Enterprises are asking, “When will GenAI Security and Governance be built into the technology?”. We expect 70% of cloud and software platform providers will bundle GenAI safety and governance packages with their primary services by 2026.
They are also asking, “To what extent will cloud providers enable GenAI use cases?” We believe the answer is, “A large extent,” as cloud providers make significant investments in foundation models, AI platforms, and high-performance infrastructure. By 2025, we expect 70% of enterprises will have formed strategic ties with them for GenAI.
And in a world of distributed data, enterprise are already thinking about latency issues and when they can run LLMs on clients. We know PC OEMs, operating system vendors, and silicon providers are eager to bring inferencing capabilities down from the cloud to the client and predict that 80% of new PCs shipped for commercial use will include AI-specific silicon designed to run LLMs locally by 2027.
Maintaining Trusted Enterprise Status
Over the past several years, enterprises have worked hard to be a trusted digital business. As AI is heavily used, enterprises will need to navigate new dimensions of trust as they contend with GenAI risks around data training sets, hallucinations, security exposures and frauds.

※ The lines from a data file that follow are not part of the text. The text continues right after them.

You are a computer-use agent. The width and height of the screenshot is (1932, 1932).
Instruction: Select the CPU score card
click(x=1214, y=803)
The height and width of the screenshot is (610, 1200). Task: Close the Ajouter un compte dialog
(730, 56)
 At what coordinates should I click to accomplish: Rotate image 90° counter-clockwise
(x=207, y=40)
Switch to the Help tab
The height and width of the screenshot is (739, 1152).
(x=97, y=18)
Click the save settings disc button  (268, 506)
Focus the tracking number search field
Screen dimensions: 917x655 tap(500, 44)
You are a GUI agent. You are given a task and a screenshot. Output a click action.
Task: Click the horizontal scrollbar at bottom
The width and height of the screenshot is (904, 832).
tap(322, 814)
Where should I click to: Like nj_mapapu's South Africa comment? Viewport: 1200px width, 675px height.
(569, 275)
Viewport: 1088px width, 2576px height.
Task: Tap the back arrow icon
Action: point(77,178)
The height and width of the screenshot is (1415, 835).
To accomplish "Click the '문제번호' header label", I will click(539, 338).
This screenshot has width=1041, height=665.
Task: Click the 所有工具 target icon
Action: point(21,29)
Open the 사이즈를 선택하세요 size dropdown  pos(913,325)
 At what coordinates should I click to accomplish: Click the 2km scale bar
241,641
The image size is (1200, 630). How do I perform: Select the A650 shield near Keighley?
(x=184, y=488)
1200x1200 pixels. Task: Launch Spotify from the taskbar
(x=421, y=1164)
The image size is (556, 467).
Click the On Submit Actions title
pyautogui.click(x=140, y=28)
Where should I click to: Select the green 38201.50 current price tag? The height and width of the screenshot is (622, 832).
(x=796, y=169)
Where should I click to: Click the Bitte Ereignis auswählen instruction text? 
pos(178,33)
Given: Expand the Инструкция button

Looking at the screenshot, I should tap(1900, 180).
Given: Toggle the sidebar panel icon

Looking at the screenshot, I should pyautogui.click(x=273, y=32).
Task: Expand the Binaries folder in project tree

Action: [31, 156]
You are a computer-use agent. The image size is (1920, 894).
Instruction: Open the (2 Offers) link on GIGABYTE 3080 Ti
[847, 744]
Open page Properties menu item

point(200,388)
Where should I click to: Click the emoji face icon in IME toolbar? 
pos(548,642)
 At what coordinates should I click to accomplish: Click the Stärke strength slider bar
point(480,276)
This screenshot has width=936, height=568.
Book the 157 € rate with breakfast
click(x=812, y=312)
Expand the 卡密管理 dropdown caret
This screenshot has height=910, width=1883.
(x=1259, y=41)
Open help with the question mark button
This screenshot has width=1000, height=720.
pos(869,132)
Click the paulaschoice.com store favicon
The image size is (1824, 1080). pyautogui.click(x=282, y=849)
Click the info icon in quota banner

One of the biggest question enterprises are asking is, “How do we govern AI?”. To address their questions, we have developed predictions about how organizations will govern.
Educate: We believe understanding AI will be the responsibility of employees and 60% of large enterprises will mandate formal data literacy and responsible AI training to mitigate new risks created by the pervasive use of GenAI by the end of 2025.
Extend: Because GenAI has the potential to magnify existing risks around data privacy laws that govern how sensitive data is collected, used, shared, and stored, 80% of large organizations will extend their Data Loss Prevention (DLP) deployments to GenAI environments to prevent privacy violations and data breaches.
Guide: Review boards will be a critical element of the governance and by 2025, 75% G2000 companies will have implemented review boards for management oversight of ethical and responsible AI use.
Monitor: Once these oversight boards are in place, 40% of organizations will utilize AI-enabled risk and compliance solutions to continuously monitor data in real-time to predict non-compliance internally or from 3rd-party associations.
Transparency: We expect to see LLM transparency statements become the norm as over 30% of organizations that leverage sophisticated AI to produce their products or services will disclose the sources of data used to train the AI models utilized by 2026.
The demand for GenAI is high and we are forecasting that organizations will spend $16B on Gen AI in 2023, growing to $143B by 2027. But this spending will be largely dependent on the answers the IT industry provides to the questions outlined above.
- If the price for GenAI capabilities is too high, enterprises will wait until the price comes down.
- If the roadmaps are slow to address current tech challenges, enterprises will wait until they are in place.
- If trusted enterprise status cannot be maintained, enterprises will delay investments until it can be.
Rapid adoption is moving AI from an emerging software segment to a critical technology at the center of a platform transition and a new phase of computing – AI Everywhere. GenAI’s potential for innovation is comparable to the introduction of the internet and the potential is limitless. GenAI is here. Are you ready?